Exercise prompt. What you give back should match the listing word for word.
☆ ☆ ☆ ☆ ☆ ☆ ☆
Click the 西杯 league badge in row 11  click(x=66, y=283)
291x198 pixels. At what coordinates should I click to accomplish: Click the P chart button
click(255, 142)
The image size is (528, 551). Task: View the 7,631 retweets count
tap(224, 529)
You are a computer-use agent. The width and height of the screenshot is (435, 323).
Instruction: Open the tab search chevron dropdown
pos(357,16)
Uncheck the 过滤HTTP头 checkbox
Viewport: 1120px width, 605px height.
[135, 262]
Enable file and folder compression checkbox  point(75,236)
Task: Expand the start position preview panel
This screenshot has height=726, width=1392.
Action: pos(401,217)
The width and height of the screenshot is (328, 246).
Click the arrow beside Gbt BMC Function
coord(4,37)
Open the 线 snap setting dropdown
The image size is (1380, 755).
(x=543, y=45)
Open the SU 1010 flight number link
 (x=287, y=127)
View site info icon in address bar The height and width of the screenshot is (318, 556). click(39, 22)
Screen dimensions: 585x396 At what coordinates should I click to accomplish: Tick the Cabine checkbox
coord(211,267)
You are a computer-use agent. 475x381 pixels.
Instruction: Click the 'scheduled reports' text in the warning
☆ ☆ ☆ ☆ ☆ ☆ ☆
Solved exercise.
Click the 西杯 league badge in row 11  click(x=66, y=283)
291x198 pixels. At what coordinates should I click to accomplish: Click the P chart button
click(255, 142)
The image size is (528, 551). Task: View the 7,631 retweets count
tap(224, 529)
You are a computer-use agent. The width and height of the screenshot is (435, 323).
Instruction: Open the tab search chevron dropdown
pos(357,16)
Uncheck the 过滤HTTP头 checkbox
Viewport: 1120px width, 605px height.
[135, 262]
Enable file and folder compression checkbox  point(75,236)
Task: Expand the start position preview panel
This screenshot has height=726, width=1392.
Action: pos(401,217)
The width and height of the screenshot is (328, 246).
Click the arrow beside Gbt BMC Function
coord(4,37)
Open the 线 snap setting dropdown
The image size is (1380, 755).
(x=543, y=45)
Open the SU 1010 flight number link
 (x=287, y=127)
View site info icon in address bar The height and width of the screenshot is (318, 556). click(39, 22)
Screen dimensions: 585x396 At what coordinates should I click to accomplish: Tick the Cabine checkbox
coord(211,267)
You are a computer-use agent. 475x381 pixels.
Instruction: Click the 'scheduled reports' text in the warning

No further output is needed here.